Of course, they can have no idea of the hardships entailed in this journey. Their boat lands them on the shores of Malaysia, where they’re locked up in a refugee camp, again between places, lost in a legal limbo, without control of their fates. Here Tam befriends a scrappy Chinese prostitute, Ling (Bai Ling), whose own unhappy existence and perpetual desire provide Binh with a predictable conflict: he yearns for her, wants to save her, and also feels shame for her, as he watches her traipse, red-lipped and mini-skirted, from the guards’ barracks back to her bunk with the rest of the refugees.
Their eventual escape and transport on Captain Oh’s ship exposes still more of the hypocrisies that order the refugees’ world. They huddle in the hold, starving amid filth and stormy disarray, advised that they should stay healthy, in order to earn the transporter (Temuera Morrison) top dollar (“You’ll all be rich in America,” he lies). With nothing but time and desperate hope on their hands, the wage contests for water and wormy rice, based on the ability to list U.S. products: Clint Eastwood, NBA, and Folgers coffee. For most of the journey, Binh observes, trying to remain unseen and out of danger; when pressed to his utter limit by a dreadful turn of events, he reveals himself: he knows the names of more products than anyone, spitting them with aggressive contempt rather than expectation.
Having signed papers that consign them to work off their passage once they arrive in New York City, the new illegal immigrants follow strict routines: Binh again keeps his head down as he shuffles from his Chinatown restaurant job (where he throws out platefuls of uneaten food) to his underground bunk every night, while Ling sings at a karaoke bar, turning tricks with odious, brash Caucasians in suits. Again, Binh’s inclined to rescue her, but she feels so lost at this point that she can only reject his affection. “I’m ugly too,” she says, as they stand surrounded by NYC traffic, her fake leather fringe jacket and gaudy jewelry flashing in the neon lights.

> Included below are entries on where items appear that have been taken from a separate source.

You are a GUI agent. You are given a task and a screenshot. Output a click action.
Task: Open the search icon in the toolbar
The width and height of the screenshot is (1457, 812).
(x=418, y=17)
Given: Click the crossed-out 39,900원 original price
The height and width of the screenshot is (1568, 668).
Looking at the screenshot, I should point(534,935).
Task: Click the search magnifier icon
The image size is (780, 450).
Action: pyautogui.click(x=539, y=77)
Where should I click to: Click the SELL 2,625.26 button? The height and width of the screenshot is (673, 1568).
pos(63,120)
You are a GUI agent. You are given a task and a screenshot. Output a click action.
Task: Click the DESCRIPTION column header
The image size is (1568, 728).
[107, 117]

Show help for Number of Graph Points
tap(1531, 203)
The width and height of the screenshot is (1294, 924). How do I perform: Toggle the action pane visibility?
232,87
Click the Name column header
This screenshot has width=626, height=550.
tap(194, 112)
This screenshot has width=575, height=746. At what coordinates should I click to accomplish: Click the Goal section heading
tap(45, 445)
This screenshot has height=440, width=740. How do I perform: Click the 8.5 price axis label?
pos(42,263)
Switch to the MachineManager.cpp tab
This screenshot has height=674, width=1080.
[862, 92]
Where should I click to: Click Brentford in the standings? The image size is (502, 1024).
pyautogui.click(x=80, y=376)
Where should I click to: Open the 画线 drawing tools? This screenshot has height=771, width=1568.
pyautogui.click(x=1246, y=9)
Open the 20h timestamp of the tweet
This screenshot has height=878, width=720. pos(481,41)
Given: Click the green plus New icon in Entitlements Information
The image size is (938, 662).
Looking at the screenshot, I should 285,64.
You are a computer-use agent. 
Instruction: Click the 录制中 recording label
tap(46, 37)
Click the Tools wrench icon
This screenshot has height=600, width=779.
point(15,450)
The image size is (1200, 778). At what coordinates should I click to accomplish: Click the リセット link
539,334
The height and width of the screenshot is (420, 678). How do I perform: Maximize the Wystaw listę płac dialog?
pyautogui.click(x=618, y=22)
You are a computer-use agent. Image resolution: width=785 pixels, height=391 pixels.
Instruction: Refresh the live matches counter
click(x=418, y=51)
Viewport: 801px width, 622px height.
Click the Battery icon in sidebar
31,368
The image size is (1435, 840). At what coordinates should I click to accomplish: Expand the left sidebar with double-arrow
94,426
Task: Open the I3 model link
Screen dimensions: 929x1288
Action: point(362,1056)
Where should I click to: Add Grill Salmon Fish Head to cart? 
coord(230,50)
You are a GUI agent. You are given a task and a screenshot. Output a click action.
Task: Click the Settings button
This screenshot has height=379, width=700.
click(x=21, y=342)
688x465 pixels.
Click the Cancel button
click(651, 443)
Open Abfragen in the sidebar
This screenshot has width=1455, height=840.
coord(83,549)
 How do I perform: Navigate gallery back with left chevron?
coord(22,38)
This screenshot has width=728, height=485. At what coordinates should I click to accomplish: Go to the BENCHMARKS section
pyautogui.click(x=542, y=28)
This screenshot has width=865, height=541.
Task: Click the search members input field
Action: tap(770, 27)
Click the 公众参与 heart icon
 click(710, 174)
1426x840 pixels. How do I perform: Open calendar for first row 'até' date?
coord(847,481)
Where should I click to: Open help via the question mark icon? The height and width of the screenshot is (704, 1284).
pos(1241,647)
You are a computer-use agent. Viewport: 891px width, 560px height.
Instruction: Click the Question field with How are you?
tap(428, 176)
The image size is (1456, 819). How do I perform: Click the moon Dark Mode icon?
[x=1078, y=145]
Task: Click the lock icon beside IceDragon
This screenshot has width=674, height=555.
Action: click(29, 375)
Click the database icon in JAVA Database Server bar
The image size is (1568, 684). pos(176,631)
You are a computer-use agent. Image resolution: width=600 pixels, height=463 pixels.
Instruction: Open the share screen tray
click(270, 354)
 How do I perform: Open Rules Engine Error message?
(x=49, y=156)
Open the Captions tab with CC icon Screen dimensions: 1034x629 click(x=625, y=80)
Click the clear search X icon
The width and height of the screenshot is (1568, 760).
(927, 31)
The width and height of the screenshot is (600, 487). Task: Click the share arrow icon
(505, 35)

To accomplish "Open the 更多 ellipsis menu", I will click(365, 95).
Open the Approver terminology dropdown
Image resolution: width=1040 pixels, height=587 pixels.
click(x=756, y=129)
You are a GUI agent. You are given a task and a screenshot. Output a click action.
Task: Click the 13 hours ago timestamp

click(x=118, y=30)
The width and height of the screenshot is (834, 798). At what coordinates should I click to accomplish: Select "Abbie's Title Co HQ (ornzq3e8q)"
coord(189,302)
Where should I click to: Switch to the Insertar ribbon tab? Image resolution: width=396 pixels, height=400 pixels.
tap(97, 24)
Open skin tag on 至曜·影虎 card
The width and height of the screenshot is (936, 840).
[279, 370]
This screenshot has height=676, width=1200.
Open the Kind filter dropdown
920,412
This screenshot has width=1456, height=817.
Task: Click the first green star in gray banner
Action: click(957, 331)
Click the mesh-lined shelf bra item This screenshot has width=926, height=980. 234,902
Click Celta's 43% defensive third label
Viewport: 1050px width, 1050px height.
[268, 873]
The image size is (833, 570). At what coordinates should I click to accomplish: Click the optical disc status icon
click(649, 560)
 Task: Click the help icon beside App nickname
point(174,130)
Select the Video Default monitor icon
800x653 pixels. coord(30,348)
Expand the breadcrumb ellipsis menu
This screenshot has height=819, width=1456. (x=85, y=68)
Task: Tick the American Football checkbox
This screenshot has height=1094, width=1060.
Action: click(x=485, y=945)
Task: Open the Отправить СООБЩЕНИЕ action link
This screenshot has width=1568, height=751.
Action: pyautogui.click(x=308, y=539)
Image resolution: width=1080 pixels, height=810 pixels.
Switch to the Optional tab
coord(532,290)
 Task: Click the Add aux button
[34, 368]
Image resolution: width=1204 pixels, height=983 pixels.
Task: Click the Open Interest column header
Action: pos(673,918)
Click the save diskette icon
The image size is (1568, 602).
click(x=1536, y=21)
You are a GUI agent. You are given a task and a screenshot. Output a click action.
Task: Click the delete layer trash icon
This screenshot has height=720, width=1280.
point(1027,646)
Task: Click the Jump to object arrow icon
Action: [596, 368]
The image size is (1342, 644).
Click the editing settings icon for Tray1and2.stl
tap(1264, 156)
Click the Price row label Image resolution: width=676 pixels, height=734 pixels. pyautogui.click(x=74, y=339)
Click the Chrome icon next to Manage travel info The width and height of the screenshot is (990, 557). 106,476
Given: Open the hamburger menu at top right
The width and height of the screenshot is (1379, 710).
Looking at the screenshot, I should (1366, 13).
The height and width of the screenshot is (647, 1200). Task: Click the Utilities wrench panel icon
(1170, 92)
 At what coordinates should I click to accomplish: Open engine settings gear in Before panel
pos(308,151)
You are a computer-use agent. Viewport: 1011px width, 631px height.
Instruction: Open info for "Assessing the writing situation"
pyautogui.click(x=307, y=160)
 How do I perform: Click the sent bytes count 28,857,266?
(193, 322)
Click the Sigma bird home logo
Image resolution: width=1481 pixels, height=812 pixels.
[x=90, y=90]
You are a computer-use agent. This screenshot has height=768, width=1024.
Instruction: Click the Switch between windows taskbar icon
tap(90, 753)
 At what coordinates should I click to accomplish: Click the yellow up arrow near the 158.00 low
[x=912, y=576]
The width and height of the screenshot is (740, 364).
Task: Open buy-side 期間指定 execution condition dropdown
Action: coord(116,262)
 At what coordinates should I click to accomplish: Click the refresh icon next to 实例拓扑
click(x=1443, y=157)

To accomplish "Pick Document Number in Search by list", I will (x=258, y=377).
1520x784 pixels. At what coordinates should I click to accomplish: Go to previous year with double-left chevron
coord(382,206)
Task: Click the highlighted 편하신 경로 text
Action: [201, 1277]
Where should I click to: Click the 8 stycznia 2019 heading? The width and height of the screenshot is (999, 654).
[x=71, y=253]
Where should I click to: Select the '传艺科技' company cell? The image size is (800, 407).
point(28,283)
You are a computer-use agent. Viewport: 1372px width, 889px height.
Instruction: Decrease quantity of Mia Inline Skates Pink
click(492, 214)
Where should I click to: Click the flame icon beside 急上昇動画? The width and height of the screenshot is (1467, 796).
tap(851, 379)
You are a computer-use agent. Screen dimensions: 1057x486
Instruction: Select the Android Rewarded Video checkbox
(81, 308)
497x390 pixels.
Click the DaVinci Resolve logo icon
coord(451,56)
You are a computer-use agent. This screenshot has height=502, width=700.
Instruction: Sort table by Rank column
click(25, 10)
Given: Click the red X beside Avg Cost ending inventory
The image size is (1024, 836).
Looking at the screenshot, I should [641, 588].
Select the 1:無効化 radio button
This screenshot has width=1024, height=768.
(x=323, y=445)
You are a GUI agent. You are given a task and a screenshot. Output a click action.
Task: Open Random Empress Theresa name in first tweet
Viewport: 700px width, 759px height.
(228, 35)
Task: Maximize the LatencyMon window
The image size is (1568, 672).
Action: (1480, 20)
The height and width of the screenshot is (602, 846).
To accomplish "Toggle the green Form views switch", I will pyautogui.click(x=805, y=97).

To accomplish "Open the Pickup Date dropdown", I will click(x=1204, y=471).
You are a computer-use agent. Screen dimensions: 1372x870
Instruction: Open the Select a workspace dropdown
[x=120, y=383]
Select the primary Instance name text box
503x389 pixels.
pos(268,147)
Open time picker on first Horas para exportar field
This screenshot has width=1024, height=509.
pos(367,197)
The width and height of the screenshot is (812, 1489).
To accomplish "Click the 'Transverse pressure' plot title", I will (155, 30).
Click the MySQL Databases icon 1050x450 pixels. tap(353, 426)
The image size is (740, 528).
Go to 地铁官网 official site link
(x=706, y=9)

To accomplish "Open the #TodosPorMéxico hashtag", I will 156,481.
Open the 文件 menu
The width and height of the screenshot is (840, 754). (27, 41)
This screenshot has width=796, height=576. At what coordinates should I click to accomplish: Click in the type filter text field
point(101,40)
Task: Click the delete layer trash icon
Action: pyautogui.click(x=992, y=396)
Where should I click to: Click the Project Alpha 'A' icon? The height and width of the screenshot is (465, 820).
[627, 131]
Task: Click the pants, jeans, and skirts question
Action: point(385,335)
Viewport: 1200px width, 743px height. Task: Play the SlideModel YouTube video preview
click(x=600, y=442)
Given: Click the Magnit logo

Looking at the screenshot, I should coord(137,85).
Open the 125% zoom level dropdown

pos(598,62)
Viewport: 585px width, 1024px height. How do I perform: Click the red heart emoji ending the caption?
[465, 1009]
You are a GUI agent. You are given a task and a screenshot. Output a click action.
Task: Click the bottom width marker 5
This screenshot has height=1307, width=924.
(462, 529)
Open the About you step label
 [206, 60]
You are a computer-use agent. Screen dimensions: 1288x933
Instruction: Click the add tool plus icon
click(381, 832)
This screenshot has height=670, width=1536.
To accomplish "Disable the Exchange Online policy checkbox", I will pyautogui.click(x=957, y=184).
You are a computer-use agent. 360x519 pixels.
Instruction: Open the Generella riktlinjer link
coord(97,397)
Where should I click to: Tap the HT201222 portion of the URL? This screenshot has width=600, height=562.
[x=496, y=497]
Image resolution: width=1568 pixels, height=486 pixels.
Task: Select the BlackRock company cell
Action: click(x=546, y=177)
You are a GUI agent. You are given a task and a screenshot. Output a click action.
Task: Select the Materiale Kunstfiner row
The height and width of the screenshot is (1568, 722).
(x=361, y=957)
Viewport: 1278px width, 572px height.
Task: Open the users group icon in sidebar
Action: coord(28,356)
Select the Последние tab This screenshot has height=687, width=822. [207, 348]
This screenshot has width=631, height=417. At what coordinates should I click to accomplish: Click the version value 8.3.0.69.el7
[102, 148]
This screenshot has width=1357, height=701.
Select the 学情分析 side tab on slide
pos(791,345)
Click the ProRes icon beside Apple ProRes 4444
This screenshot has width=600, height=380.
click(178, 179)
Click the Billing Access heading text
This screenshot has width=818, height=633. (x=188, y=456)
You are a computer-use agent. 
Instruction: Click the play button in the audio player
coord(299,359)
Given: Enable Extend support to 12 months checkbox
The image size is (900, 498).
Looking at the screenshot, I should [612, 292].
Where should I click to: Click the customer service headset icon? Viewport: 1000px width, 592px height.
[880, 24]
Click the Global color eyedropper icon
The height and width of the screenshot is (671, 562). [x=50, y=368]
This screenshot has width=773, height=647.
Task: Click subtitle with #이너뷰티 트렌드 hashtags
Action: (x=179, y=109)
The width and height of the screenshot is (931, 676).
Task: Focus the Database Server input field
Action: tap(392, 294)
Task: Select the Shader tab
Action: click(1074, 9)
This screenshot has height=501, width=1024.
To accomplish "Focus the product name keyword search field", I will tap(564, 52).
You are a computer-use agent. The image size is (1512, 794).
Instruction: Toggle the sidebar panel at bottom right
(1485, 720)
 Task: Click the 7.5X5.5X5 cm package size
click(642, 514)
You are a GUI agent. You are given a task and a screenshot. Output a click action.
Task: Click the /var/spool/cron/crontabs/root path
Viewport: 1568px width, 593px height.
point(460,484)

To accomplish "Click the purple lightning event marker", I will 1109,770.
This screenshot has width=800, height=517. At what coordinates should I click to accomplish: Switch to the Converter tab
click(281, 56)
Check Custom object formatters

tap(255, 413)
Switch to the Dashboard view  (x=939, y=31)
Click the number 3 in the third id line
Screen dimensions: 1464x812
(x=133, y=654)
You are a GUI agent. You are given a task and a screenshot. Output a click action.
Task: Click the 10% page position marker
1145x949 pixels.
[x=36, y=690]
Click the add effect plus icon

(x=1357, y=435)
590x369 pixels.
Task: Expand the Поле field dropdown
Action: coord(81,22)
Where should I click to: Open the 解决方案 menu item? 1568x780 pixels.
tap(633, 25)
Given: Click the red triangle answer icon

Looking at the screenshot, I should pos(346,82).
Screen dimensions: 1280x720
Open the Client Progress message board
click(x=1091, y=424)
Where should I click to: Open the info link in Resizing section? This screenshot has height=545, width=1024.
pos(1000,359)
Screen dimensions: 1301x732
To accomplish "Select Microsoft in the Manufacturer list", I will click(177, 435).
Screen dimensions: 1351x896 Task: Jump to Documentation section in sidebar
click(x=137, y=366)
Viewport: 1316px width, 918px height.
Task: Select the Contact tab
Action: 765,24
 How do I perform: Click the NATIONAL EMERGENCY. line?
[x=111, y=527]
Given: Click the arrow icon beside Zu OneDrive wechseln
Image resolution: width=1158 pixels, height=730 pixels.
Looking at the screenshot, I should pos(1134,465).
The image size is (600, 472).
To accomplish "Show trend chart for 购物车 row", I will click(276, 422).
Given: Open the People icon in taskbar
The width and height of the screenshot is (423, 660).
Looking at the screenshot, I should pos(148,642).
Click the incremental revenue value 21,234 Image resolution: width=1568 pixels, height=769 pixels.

Despondent, Binh plays cards with his bunkmates, the tv in the background conveniently running Gordon Gekko’s “Greed is good” speech at the very moment they let slip that Binh actually has legal rights as a child of a U.S. soldier. That is, he came by way of the horrific ship voyage when he would have been afforded free air transport to the States (owing to the 1984 Amerasian repatriation program, and then, the 1988 Amerasian Homecoming Act, which formalized immigration and provided acclimation programs in the U.S.). It’s a stunning, depressing discovery, that he has been so easily exploited, at any number of moments over the past months. And yet, Binh is also coming to understand this Western capitalism: humans are property, in war and in peace.
The frustration gets him moving again, catching a couple of emblematic rides. The first is with a group of Vietnam war veterans, all amputees (“What you lookin’ at boy?” comes the initial challenge, until Binh assures him that he’s seen many people without limbs. The second offers another way of thinking about race, racism, and the status of immigrants. A truck pulls over, and the Mexican driver peers out at him: “I thought you were Mexican,” he says. “Ah what the hell, get in.”
At once metaphorical and brutal, Binh’s long-anticipated reunion with Steve (Nick Nolte) offers only rational reasons for the father’s abandonment. Binh may or may not forgive him, but the more daunting effect is visible in their long pauses — and Steve’s brief, pained fingering of his son’s “ugly” face. They’re both seeking, both enduring the continuing costs of war — the Vietnam war in particular, others certainly. Literally blind, Steve embodies U.S. lapses and longings, political and moral missteps, and the guilt that drives and undermines all efforts to do right.